SparseTensor is the single-process sparse matrix. It stores a matrix in COO form (val, row, col plus a shape), optionally with a leading batch dimension, and carries the full operation vocabulary: linear and nonlinear solves, eigendecomposition, SVD, matrix–vector products, scalar/structural queries, graph analysis and visualization. Every solve is differentiable through torch.autograd and dispatches to the backend best suited to the device (SciPy / PyTorch-native on CPU, cuDSS / STRUMPACK on GPU).
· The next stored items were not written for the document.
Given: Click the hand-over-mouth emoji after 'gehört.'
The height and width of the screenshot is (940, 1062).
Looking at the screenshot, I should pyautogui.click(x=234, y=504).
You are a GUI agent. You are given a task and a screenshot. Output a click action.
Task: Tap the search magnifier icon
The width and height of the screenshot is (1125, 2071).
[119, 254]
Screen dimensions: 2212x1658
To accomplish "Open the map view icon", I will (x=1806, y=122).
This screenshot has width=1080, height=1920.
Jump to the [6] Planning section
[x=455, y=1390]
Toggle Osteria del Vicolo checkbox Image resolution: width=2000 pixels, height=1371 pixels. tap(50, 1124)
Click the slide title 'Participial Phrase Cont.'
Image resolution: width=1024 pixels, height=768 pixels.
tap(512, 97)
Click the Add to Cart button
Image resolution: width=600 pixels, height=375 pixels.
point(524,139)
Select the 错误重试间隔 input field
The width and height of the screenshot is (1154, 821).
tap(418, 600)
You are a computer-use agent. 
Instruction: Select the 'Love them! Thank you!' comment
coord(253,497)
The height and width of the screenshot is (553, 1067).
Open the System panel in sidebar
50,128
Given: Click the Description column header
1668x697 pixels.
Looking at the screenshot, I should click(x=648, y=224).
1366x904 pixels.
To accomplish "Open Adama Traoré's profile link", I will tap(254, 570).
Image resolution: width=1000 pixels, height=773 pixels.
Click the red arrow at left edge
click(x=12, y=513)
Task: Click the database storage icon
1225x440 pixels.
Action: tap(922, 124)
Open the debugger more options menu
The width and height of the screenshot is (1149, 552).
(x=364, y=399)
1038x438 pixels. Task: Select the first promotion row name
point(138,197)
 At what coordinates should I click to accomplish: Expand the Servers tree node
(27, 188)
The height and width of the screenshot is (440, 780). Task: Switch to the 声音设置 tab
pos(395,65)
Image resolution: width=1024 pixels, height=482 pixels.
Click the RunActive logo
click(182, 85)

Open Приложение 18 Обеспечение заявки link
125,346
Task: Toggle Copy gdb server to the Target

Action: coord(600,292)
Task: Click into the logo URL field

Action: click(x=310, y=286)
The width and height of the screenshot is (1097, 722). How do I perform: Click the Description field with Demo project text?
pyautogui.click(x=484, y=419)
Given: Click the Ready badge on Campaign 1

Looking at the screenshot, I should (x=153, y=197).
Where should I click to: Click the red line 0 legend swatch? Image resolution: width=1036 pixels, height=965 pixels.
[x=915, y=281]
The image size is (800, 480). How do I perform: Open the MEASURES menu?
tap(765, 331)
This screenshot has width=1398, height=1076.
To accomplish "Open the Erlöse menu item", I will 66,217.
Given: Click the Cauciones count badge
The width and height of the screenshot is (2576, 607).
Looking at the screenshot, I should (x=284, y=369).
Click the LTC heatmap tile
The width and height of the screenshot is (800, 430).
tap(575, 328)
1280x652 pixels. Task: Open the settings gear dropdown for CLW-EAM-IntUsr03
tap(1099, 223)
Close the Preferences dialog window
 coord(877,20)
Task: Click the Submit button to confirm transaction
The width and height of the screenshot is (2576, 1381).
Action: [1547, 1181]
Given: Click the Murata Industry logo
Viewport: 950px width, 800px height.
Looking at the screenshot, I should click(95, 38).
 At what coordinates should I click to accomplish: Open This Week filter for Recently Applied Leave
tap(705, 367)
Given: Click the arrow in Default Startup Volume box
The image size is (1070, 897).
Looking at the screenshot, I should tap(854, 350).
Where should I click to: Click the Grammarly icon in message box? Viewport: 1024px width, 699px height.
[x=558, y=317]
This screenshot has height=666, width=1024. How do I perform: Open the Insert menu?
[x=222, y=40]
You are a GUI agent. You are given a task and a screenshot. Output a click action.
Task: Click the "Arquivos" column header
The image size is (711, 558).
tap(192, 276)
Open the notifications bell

For the matrix sharded across processes, see DSparseTensor. For the per-operation reference, see Operations.

Construction

A SparseTensor can be built directly from COO triplets or through several convenience constructors:

import torch
from torch_sla import SparseTensor

# Direct COO: values, row indices, col indices, shape
A = SparseTensor(val, row, col, (n, n))

# From a dense matrix (drops the zeros)
A = SparseTensor.from_dense(dense)

# From an explicit list of (row, col, value) entries
A = SparseTensor.from_coo_list(entries, shape=(n, n))

# Structured constructors
I  = SparseTensor.eye(n)                 # identity
D  = SparseTensor.diag(values)           # diagonal
T  = SparseTensor.tridiagonal(n, ...)    # tridiagonal band

Conversions back out:

dense = A.to_dense()          # torch.Tensor
crow, col, val = A.to_csr()   # CSR triplet
t = A.to_torch_sparse()       # torch.sparse_coo_tensor

A leading batch dimension (shape [B, n, n]) makes every operation act on a stack of same-pattern matrices in one call; see solve_batch. For matrices with different patterns use SparseTensorList.

Operation catalog

Each operation links to its detailed entry in Operations and to its API object. Operations marked (grad) propagate gradients via the adjoint method.

Linear solves

Operation

API

Description

solve (grad)

solve()

Solve \(Ax = b\); auto-selects a direct or iterative backend.

solve_batch

solve_batch()

Many right-hand sides / value sets sharing one sparsity pattern.

lu

lu()

Cache an LU factorization for repeated solves.

Nonlinear

Operation

API

Description

nonlinear_solve (grad)

nonlinear_solve()

Newton / Picard / Anderson solve of \(F(u, \theta) = 0\).

Eigen / spectral

Operation

API

Description

eigsh (grad)

eigsh()

Top-k eigenpairs of a symmetric/Hermitian matrix.

eigs

eigs()

Top-k eigenpairs of a general matrix.

svd (grad)

svd()

Truncated rank-k singular value decomposition.

Matrix–vector

Operation

API

Description

matvec / @

__matmul__()

Sparse matrix–vector / matrix–matrix product (SpMV).

Scalar / structural

Operation

API

Description

det (grad)

det()

Determinant via sparse LU.

logdet (grad)

logdet()

Log-determinant (numerically stable for large matrices).

norm (grad)

norm()

Frobenius / 1- / 2-norm.

condition_number

condition_number()

Ratio \(\sigma_{\max}/\sigma_{\min}\).

is_symmetric / is_positive_definite

is_symmetric()

Structural predicates for solver selection.

Graph

Operation

API

Description

connected_components

connected_components()

Label connected components of the adjacency pattern.

Visualization

Operation

API

Description

spy

spy()

Plot the sparsity pattern as a matplotlib figure.

I/O and reductions

Beyond the headline operations, SparseTensor also offers save/load (safetensors and Matrix Market), element-wise math (abs, sqrt, exp, log, …) and reductions (sum, mean, max, min). These are documented in the API reference.